Task ::
The entries below are to be repeated exactly as they stand.

Material to process: Begin

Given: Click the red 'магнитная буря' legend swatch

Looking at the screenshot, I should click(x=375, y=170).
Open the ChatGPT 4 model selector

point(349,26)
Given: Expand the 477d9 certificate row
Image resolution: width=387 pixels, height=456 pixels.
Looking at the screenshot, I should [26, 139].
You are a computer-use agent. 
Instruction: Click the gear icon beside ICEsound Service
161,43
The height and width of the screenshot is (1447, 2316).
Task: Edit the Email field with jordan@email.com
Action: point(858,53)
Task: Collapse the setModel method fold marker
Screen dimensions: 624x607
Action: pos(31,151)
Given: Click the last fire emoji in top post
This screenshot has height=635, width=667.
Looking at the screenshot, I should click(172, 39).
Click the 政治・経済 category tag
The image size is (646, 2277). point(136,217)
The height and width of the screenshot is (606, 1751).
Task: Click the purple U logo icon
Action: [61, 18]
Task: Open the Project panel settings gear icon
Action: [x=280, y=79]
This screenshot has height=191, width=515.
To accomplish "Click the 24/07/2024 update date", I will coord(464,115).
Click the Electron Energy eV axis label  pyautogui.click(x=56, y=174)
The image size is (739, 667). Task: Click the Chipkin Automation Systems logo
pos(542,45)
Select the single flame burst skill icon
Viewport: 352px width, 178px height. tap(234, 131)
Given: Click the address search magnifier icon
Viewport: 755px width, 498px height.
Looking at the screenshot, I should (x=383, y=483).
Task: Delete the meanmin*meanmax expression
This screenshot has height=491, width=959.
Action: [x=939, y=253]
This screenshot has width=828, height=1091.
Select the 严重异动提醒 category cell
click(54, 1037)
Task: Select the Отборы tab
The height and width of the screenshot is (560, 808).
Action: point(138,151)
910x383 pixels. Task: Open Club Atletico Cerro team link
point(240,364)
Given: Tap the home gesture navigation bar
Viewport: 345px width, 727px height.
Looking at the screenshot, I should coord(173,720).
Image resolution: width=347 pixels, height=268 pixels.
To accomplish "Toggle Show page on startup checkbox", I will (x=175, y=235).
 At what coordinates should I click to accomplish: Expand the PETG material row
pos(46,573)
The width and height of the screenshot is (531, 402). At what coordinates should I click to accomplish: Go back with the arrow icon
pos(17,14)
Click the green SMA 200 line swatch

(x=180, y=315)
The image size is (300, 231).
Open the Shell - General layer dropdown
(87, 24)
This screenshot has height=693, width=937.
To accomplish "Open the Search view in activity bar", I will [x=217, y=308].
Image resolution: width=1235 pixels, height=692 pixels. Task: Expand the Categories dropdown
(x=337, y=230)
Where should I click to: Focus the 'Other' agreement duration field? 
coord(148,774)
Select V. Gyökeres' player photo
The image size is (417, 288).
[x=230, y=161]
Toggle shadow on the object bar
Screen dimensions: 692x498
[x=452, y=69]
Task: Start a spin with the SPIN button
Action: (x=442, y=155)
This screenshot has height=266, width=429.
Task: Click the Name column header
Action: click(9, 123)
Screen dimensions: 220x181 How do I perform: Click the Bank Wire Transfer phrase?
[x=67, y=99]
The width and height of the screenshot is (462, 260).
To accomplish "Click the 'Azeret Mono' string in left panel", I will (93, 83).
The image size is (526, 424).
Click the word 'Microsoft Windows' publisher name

Material to process: End

Reply to the task ::
Given: Click the red 'магнитная буря' legend swatch

Looking at the screenshot, I should click(x=375, y=170).
Open the ChatGPT 4 model selector

point(349,26)
Given: Expand the 477d9 certificate row
Image resolution: width=387 pixels, height=456 pixels.
Looking at the screenshot, I should [26, 139].
You are a computer-use agent. 
Instruction: Click the gear icon beside ICEsound Service
161,43
The height and width of the screenshot is (1447, 2316).
Task: Edit the Email field with jordan@email.com
Action: point(858,53)
Task: Collapse the setModel method fold marker
Screen dimensions: 624x607
Action: pos(31,151)
Given: Click the last fire emoji in top post
This screenshot has height=635, width=667.
Looking at the screenshot, I should click(172, 39).
Click the 政治・経済 category tag
The image size is (646, 2277). point(136,217)
The height and width of the screenshot is (606, 1751).
Task: Click the purple U logo icon
Action: [61, 18]
Task: Open the Project panel settings gear icon
Action: [x=280, y=79]
This screenshot has height=191, width=515.
To accomplish "Click the 24/07/2024 update date", I will coord(464,115).
Click the Electron Energy eV axis label  pyautogui.click(x=56, y=174)
The image size is (739, 667). Task: Click the Chipkin Automation Systems logo
pos(542,45)
Select the single flame burst skill icon
Viewport: 352px width, 178px height. tap(234, 131)
Given: Click the address search magnifier icon
Viewport: 755px width, 498px height.
Looking at the screenshot, I should (x=383, y=483).
Task: Delete the meanmin*meanmax expression
This screenshot has height=491, width=959.
Action: [x=939, y=253]
This screenshot has width=828, height=1091.
Select the 严重异动提醒 category cell
click(54, 1037)
Task: Select the Отборы tab
The height and width of the screenshot is (560, 808).
Action: point(138,151)
910x383 pixels. Task: Open Club Atletico Cerro team link
point(240,364)
Given: Tap the home gesture navigation bar
Viewport: 345px width, 727px height.
Looking at the screenshot, I should coord(173,720).
Image resolution: width=347 pixels, height=268 pixels.
To accomplish "Toggle Show page on startup checkbox", I will (x=175, y=235).
 At what coordinates should I click to accomplish: Expand the PETG material row
pos(46,573)
The width and height of the screenshot is (531, 402). At what coordinates should I click to accomplish: Go back with the arrow icon
pos(17,14)
Click the green SMA 200 line swatch

(x=180, y=315)
The image size is (300, 231).
Open the Shell - General layer dropdown
(87, 24)
This screenshot has height=693, width=937.
To accomplish "Open the Search view in activity bar", I will [x=217, y=308].
Image resolution: width=1235 pixels, height=692 pixels. Task: Expand the Categories dropdown
(x=337, y=230)
Where should I click to: Focus the 'Other' agreement duration field? 
coord(148,774)
Select V. Gyökeres' player photo
The image size is (417, 288).
[x=230, y=161]
Toggle shadow on the object bar
Screen dimensions: 692x498
[x=452, y=69]
Task: Start a spin with the SPIN button
Action: (x=442, y=155)
This screenshot has height=266, width=429.
Task: Click the Name column header
Action: click(9, 123)
Screen dimensions: 220x181 How do I perform: Click the Bank Wire Transfer phrase?
[x=67, y=99]
The width and height of the screenshot is (462, 260).
To accomplish "Click the 'Azeret Mono' string in left panel", I will (93, 83).
The image size is (526, 424).
Click the word 'Microsoft Windows' publisher name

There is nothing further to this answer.